Like F.V., Dani has taken steps, both medically and socially, to bring her body and expression of gender in line with her female identity. Her social transition has included legally changing her name from a traditionally male name to a traditionally female one, and changing her name and gender on her driver‘s license and in her social security records. Like F.V., Dani has been unable to change the gender on her birth certificate due to Idaho‘s prohibitory policy.
The mismatch between Dani‘s gender identity and the sex listed on her birth certificate has exposed her to harassment and embarrassment. She asserts the mismatch has also prevented her from making the change in other important records—perpetuating instances where she is forced to disclose her transgender status, face embarrassment, harassment, and potential physical violence.
5. The Defendants
The three Defendants are employees of IDHW. As supervisors and custodians of records, they are each variously responsible for the implementation, enforcement, development, and interpretation of Idaho‘s vital statistics laws.
Defendant Elke Shaw-Tullock is the Administrator of IDHW‘s Division of Public Health. The division includes the Bureau of Vital Records and Health Statistics. She supervises activities of the division, including enforcement of the Vital Statistics Act, Vital Statistics Rules, and the agency‘s policies and interpretations of such laws.
Defendant James Aydelotte is the State Registrar and Bureau Chief of the Bureau of Vital Records and Health Statistics at IDHW. He is the official custodian of vital records for the State of Idaho and also enforces the Vital Statistics Act, Vital Statistics Rules, and the agency‘s policies and interpretations of such laws.
STANDARD OF REVIEW
1. Standard of Review for Summary Judgment Motions
Summary judgment is appropriate where a party can show, as to any claim or defense, “there is no genuine dispute as to any material fact and the movant is entitled to judgment as a matter of law.”
2. Standard for Permanent Injunction
To prevail on a motion for a permanent injunction, plaintiffs must demonstrate: (1) they have suffered an irreparable injury or harm; (2) remedies available at law are inadequate to compensate for such injury or harm; (3) considering the balance of hardships between the parties, an equitable remedy is warranted; and (4) public interest is not disserved by a permanent injunction. eBay Inc. v. MercExchange, L.L.C., 547 U.S. 388, 391 (2006).
LEGAL FRAMEWORK
1. The Equal Protection Clause
The Equal Protection Clause of the Fourteenth Amendment requires that all similarly situated people be treated alike. City of Cleburne v. Cleburne Living Ctr., Inc., 473 U.S. 432, 439 (1985). Equal protection requirements restrict state legislative action that is inconsistent with bedrock constitutional guarantees, such as equality in treatment. See Obergefell v. Hodges, 135 S. Ct. 2584, 2603 (2015). An equal protection claim is established when plaintiffs show they were treated differently than other similarly situated people. City of Cleburne at 439-440. Yet, states are given significant leeway to establish laws to effectively govern citizens and remedy societal ills. Romer v. Evans, 517 U.S. 620, 631 (1996). Because of this, successful equal protection claims additionally require plaintiffs to show the difference in treatment was the result of intentional or purposeful discrimination. Stone v. Trump, No. CV MJG-17-2459, 2017 WL 5589122, at *15 (D. Md. Nov. 21, 2017).

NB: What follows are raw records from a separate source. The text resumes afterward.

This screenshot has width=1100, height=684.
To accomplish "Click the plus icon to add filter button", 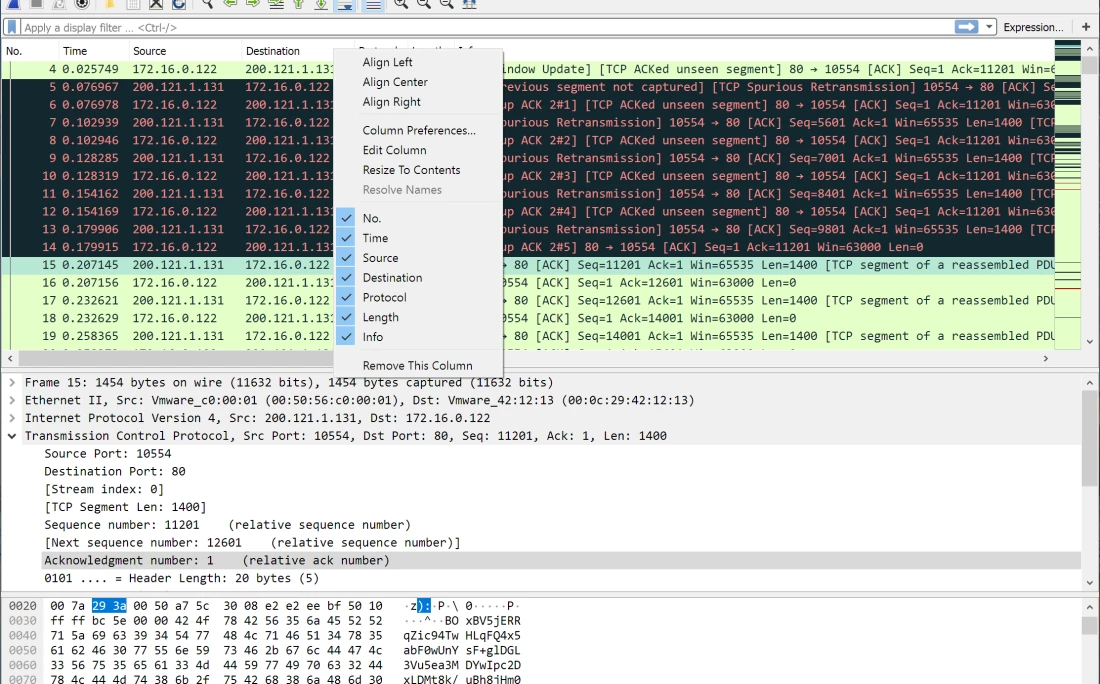I will (1086, 27).
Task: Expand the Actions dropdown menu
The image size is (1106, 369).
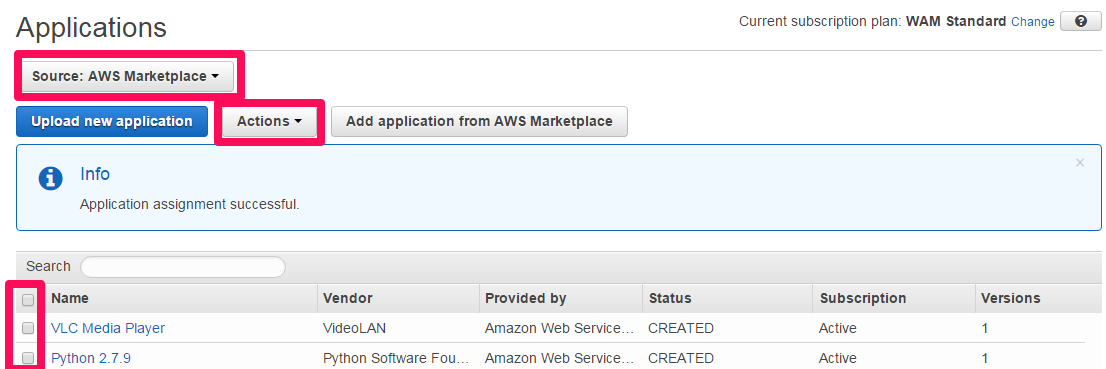Action: [269, 121]
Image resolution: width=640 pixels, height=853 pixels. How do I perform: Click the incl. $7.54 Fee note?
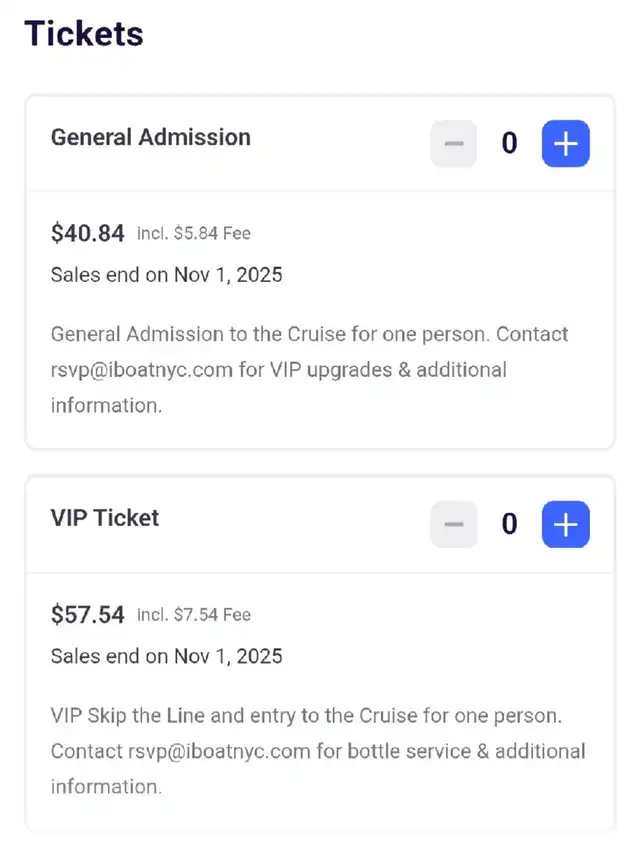point(194,615)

Yet, in turn, IDHW permits some classes of people, adoptive parents for instance, to make amendments to birth certificates without record of the amendment on the reissued certificate. IDHW has similar laws and policies related to the change of paternal information. These laws give certain people access to birth certificates that accurately reflect who they are, while denying transgender people, as a class, access to birth certificates that accurately reflect their gender identity. Therefore, as Defendants concede, Plaintiffs’ equal protection claims are valid.
The Supreme Court of the United States has set forth a framework of tiered review for equal protection claims. Latta v. Otter, 19 F. Supp. 3d 1054, 1073 (D. Idaho), aff‘d, 771 F.3d 456 (9th Cir. 2014). Each tier of scrutiny requires a different level of justification for the challenged law. Id. The level of scrutiny applied to the law is determined by the type of classification at issue. Id. If a law classifies on the basis of a suspect class or a quasi-suspect class, it is subject to heightened scrutiny review—and, depending on the type of suspect classification, such laws are subject to either strict
Therefore, the most stringent level of review is strict scrutiny. The Supreme Court has carefully defined the limits of this level of review. It is applied when laws impermissibly interfere with fundamental rights or to the disadvantage of a suspect class. Latta, 19 F. Supp. 3d at 1073. Strict scrutiny applies to classifications based on race, alienage, and national origin. IDHW‘s policy makes a classification based on transgender status. Therefore, under clear Supreme Court precedent, it does not trigger strict scrutiny review.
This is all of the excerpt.